Portis consequently claimed $99,264 in benefits for medical equipment that was never delivered.
In December 2019, Portis and nine other NFL players were charged with defrauding the program of more than $3.4 million.
They allegedly filed bogus claims for hyperbaric oxygen chambers and other high-priced medical equipment.
Portis received a six-month federal prison sentence and six months of home detention for his involvement in the health fraud scandal on January 6, 2022.
According to USA TODAY’s Tom Sdhad, the 40-year-old Portis signed a plea agreement several days after his criminal trial in a Kentucky U.S. District Court ended.
Part of the plea agreement Schad obtained reads:
“Portis knew the claims McCune submitted on his behalf were false and fraudulent or was aware of a high probability that the claims McCune submitted on his behalf were false and fraudulent and deliberately ignored that fact.”
The Department of Justice wanted a longer prison term because Portis continued to deny any wrongdoing until a hung jury warranted a retrial, per ESPN’s John Keim.

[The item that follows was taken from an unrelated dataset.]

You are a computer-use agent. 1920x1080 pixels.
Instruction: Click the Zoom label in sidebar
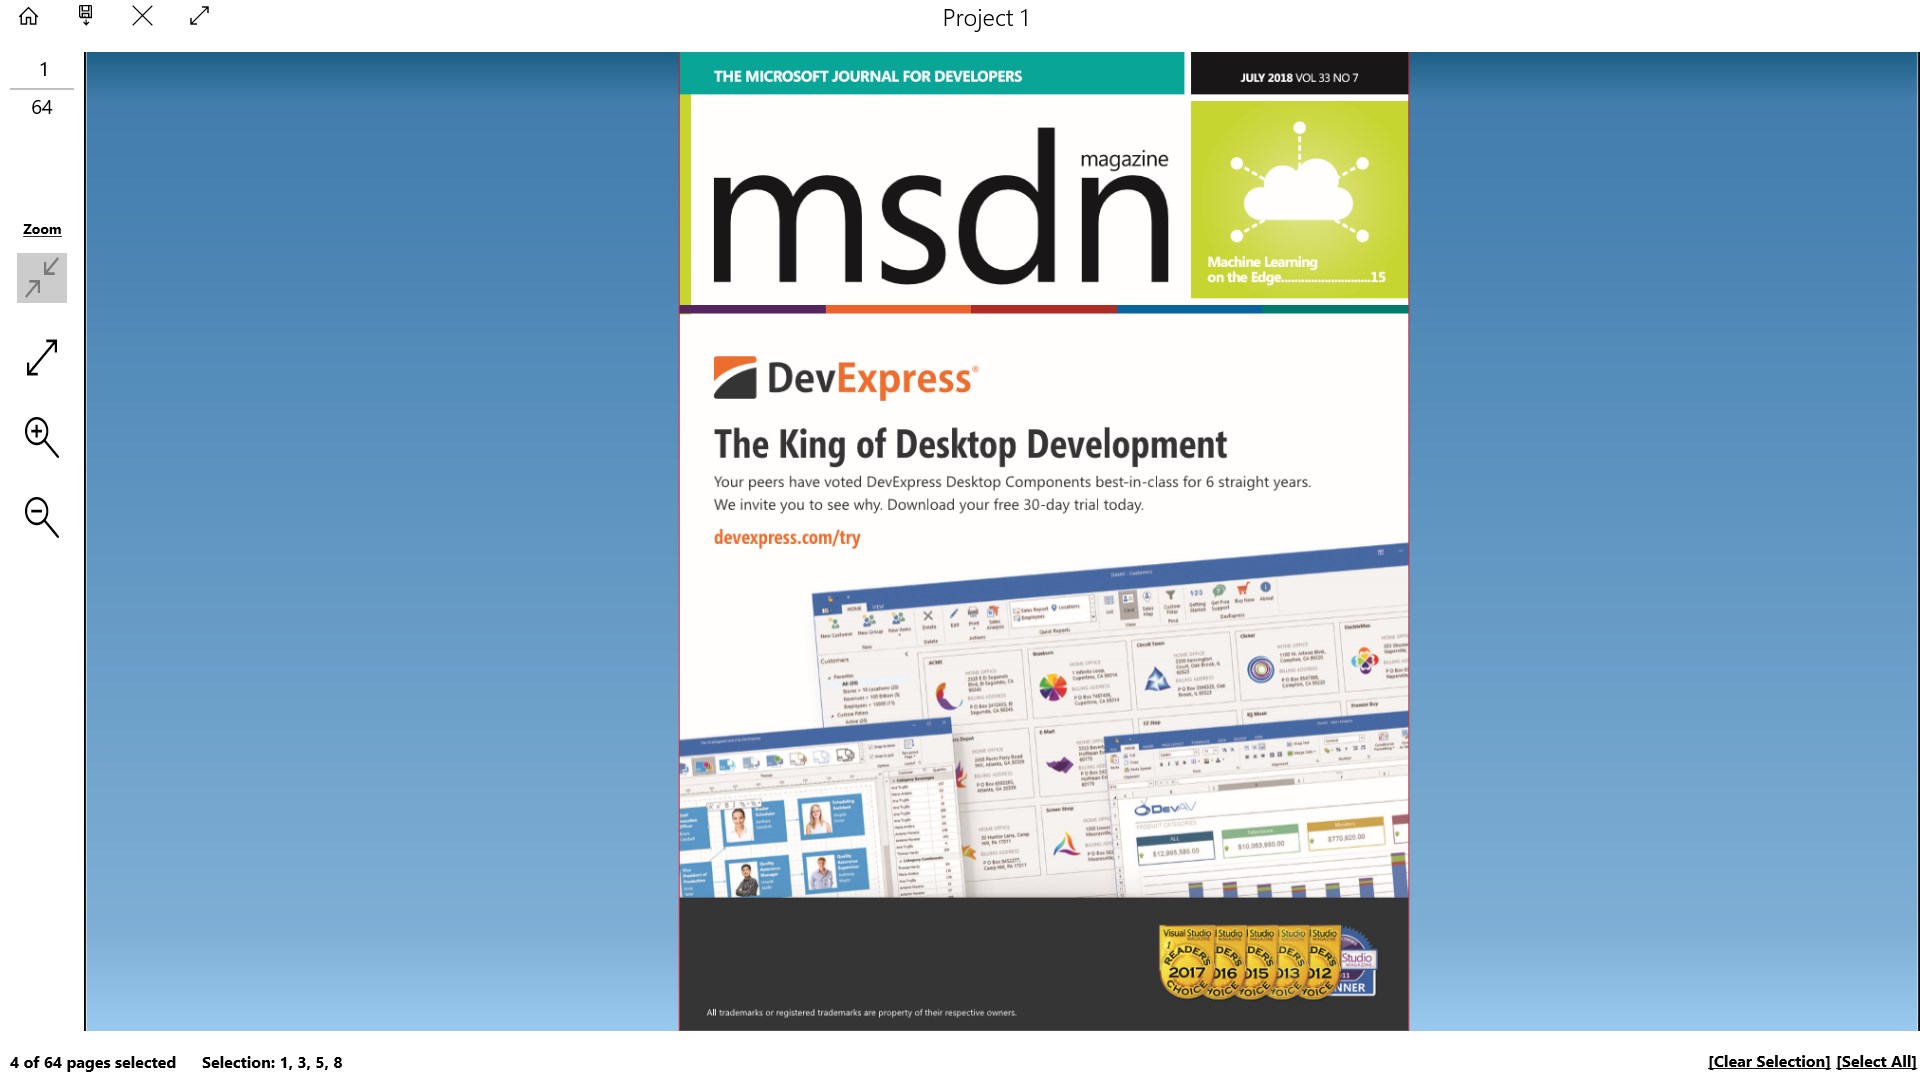(x=42, y=229)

Keim also noted Portis didn’t pay back money to the Gene Upshaw NFL Player Health Reimbursement Account Plan until shortly prior to his sentence.
Ex-NFL Star Running Back Clinton Portis Gets 6 Months In Prison. Pled guilty to a defrauding case back in Sept., was one of over a dozen players who took advantage of the NFL’s Gene Upshaw NFL Player Plan. Portis reportedly made over $100,000 from the elaborate scheme.👎😬 pic.twitter.com/wln6FrFAsS
— Sumner (@diamondlass99) January 7, 2022
John Eubanks and Carlos Rogers – two other former NFL players who pled guilty in the scandal – were Portis’ teammates with the then-Washington Redskins during the 2006 NFL season.
Portis will begin his federal prison sentence in March 2022.